Avec une application médicale, aucun droit à l’erreur
Dans un autre cadre, Illuin Technology travaille avec une startup qui souhaite détecter les indicateurs de stress post-traumatique afin d’anticiper et mesurer les symptômes et l’aggravation de la situation mentale des patients à partir de questionnaires. « Nous sommes sur un sujet médical, hautement éthique. Il ne s’agit pas de jouer l’apprenti sorcier si l’on réalise des transcripts de conversations entre un patient et un médecin, par exemple », décrit Robert Vesoul.
« Si l’on veut qualifier l’évolution de la situation d’un patient à partir d’un modèle NLP, il faut appliquer des démarches académiques extrêmement rigoureuses concernant l’explicabilité et associer cette transcription avec des données cliniques, par exemple la mesure du pouls, au moment de poser des questions. Dès le départ, il faut anticiper tous les biais possibles, quitte à limiter la puissance de l’algorithme pour des raisons d’explicabilité ».
Les projets de recherche influent sur l’explicabilité des projets NLP
Enfin, cette question de la chasse au biais traverse l’exercice qui a fait connaître la startup née dans le berceau de Centrale Supélec. Illuin développe FQuAD, un jeu de données constitué de 60 000 paires de questions-réponses, un benchmark pour évaluer les capacités d’un modèle NLP en langue française et entraîner des algorithmes de question-réponse. Pour ce faire, il a fallu sélectionner « de manière ultra rigoureuse » des articles Wikipédia en mesurant le bon niveau de rédaction, en écartant les documents de nature polémique ou politique « qui pourraient laisser une part d’arbitraire ».

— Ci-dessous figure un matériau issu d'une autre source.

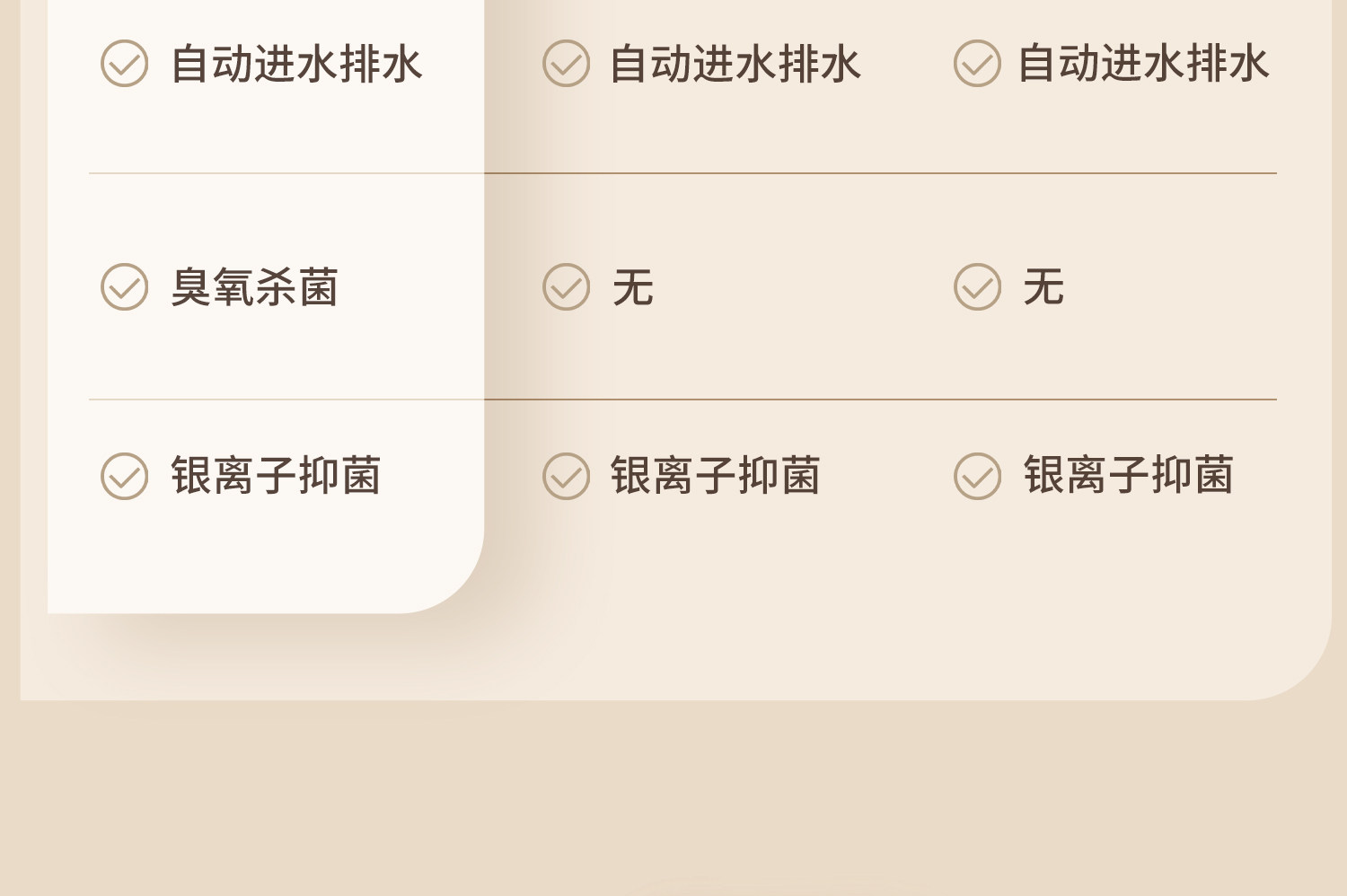Select the 臭氧杀菌 feature label
This screenshot has height=896, width=1347.
coord(254,288)
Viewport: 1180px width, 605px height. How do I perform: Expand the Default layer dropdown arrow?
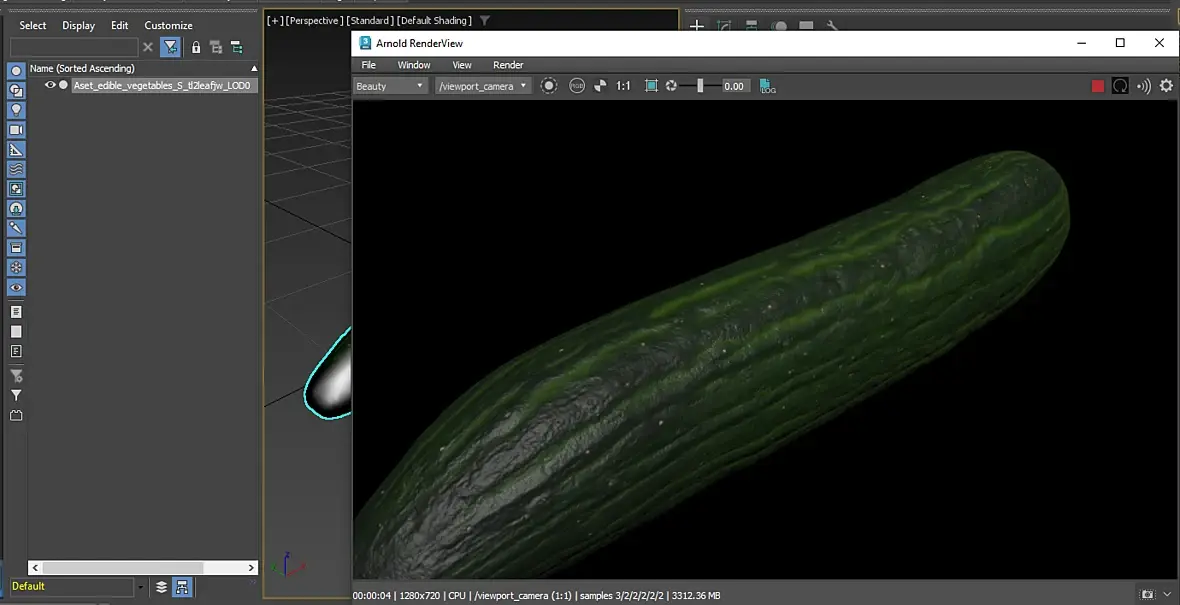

Malgré tout, « cette sélection et le travail d’annotation effectué par des humains révèlent une forme de subjectivité », conçoit Robert Vesoul. « En effectuant ces choix-là, nous-même avons peut-être introduit d’autres biais, mais il faut appliquer des méthodes rigoureuses, car l’incidence sur de gros volumes de données peut être importante ».
Le dirigeant évoque notamment le recours aux services du type Amazon Mechanical Turk, qui permettent de recruter des annotateurs indépendants avec le risque de s’éparpiller sans une supervision minutieuse. Or un tel data set sert ensuite dans l’ensemble des cas d’usage décrits plus haut, quelle que soit la langue.
Conclusion
Robert VesoulFondateur et PDG, Illuin Technology
La lutte totale contre les biais s’avère bien difficile, dans le domaine du NLP ou ailleurs. Il existe néanmoins des méthodes décrites par notre interlocuteur pour en limiter les effets. La dernière d’entre elles, révèle-t-il, consiste à sensibiliser les utilisateurs finaux.
« Dans une application, il faut signaler aux utilisateurs avec une bonne UX les possibles biais que les usagers peuvent rencontrer. Les GAFA ont commencé à le faire pour lutter contre les infox, mais nous sommes dans une totale opacité concernant le modèle utilisé dans le moteur de recherche. Idéalement dans le monde de l’entreprise, les deux aspects sont à notifier ».
D’ailleurs, Robert Vesoul estime que « la relecture humaine », la supervision de l’explicabilité dans le déploiement de cas d’usage, joue un rôle essentiel dans cette approche.